From: A novel ensemble learning method for de novo computational identification of DNA binding sites
Program | # Nuisance Parameters | Motif Model | Search Strategy | Citation |
---|---|---|---|---|
Oligo analysis (RSAT) | 3 | cons | Exhaustive enumeration of short and bipartite oligos. Clusters overlapping motifs. Uses a binomial approximation to the hypergeometric score, similar to the overrepresentation objective function. | [14, 33, 34] |
Yeast Motif Finder (YMF) | 2 | cons | Exhaustive enumeration of short and bipartite oligos. Alphabet is {ACGTYR}. Uses the Normal approximation to the hypergeometric function, similar to the overrepresentation objective function. | [35] |
AlignAce (AA) | 2 | PWM | Gibbs sampling to optimize a Maximum a Posteriori (MAP) score. | [36] |
MotifSampler (MS) | 3–5 | PWM | Gibbs sampling with higher order Markov model. | [37] |
BioProspector (Biopros) | 7 | PWM | Gibbs sampling with higher order Markov model.

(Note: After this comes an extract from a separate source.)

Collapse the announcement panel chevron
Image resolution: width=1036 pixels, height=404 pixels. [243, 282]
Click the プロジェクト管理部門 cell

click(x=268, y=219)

Designed for long and bipartite motifs common in prokaryotes. | [16, 38] |
MEME | 4 | PWM | Expectation Maximization over a modified information content. | [39] |
Improbizer (Imp) | 8 | PWM | Expectation Maximization. Uses 2nd order Markov model and optionally accounts for positional restrictions using a Gaussian model. | [40] |
MITRA | 1 | mis | Tree-based search for long bipartite motifs with many mismatches. Uses a hypergeometric score similar to the overrepresentation objective function. | [41] |
wConsensus (wCons) | 1–13 | PWM | Greedy enumeration to maximize information content. Infers motif length. | [42] |
Weeder | 4 | mis | Bounded enumeration using a suffix tree. Tries all motif lengths from 6–12. | [43] |